** Opening DATASET ENTRIES block **
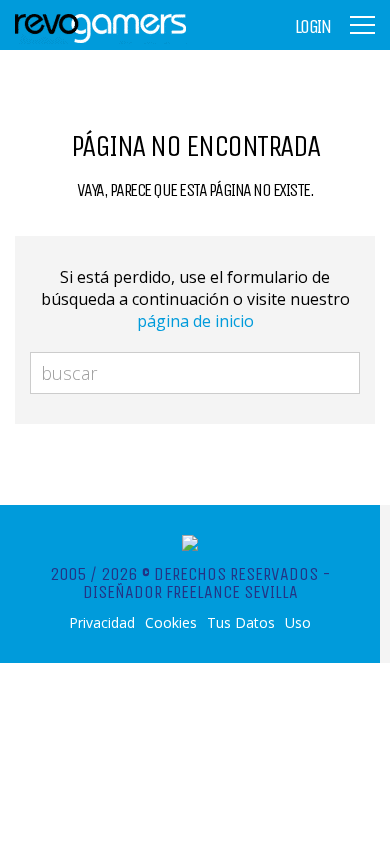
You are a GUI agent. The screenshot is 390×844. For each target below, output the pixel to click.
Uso (298, 623)
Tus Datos (241, 623)
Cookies (171, 623)
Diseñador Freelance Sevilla (190, 592)
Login (313, 27)
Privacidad (102, 623)
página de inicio (195, 321)
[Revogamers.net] (101, 39)
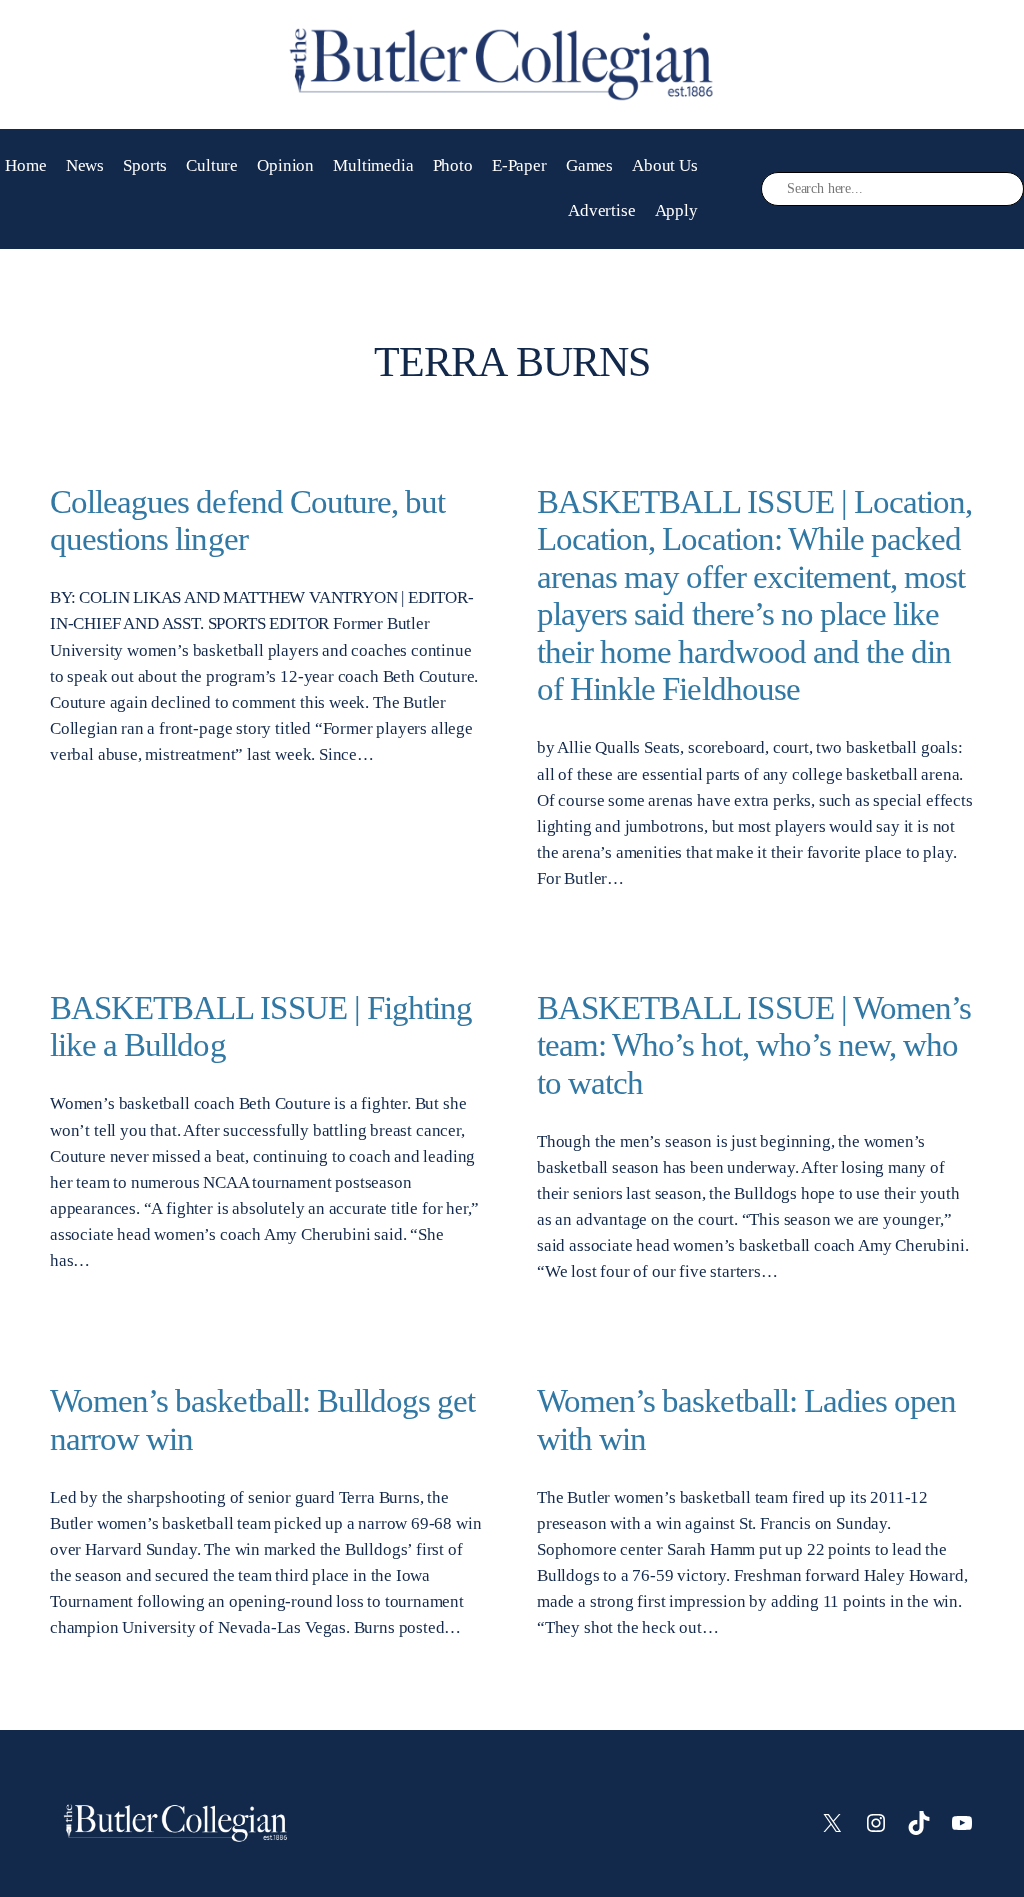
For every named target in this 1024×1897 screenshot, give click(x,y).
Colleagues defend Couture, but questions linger (247, 520)
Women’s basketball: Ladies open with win (746, 1419)
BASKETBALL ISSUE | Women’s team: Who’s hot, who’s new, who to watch (754, 1045)
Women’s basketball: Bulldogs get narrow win (262, 1419)
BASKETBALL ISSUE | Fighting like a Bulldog (261, 1026)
** Closing DATASET ENTRIES block **
● **DIRECTIONS FOR THIS TASK**
The reply should repeat the listing above exactly and contain no pictures.

● **PROBLEM SOLUTION**
You are a GUI agent. The screenshot is 390×844. For each target below, output the pixel to click.
Uso (298, 623)
Tus Datos (241, 623)
Cookies (171, 623)
Diseñador Freelance Sevilla (190, 592)
Login (313, 27)
Privacidad (102, 623)
página de inicio (195, 321)
[Revogamers.net] (101, 39)
For every named target in this 1024×1897 screenshot, give click(x,y).
Colleagues defend Couture, but questions linger (247, 520)
Women’s basketball: Ladies open with win (746, 1419)
BASKETBALL ISSUE | Women’s team: Who’s hot, who’s new, who to watch (754, 1045)
Women’s basketball: Bulldogs get narrow win (262, 1419)
BASKETBALL ISSUE | Fighting like a Bulldog (261, 1026)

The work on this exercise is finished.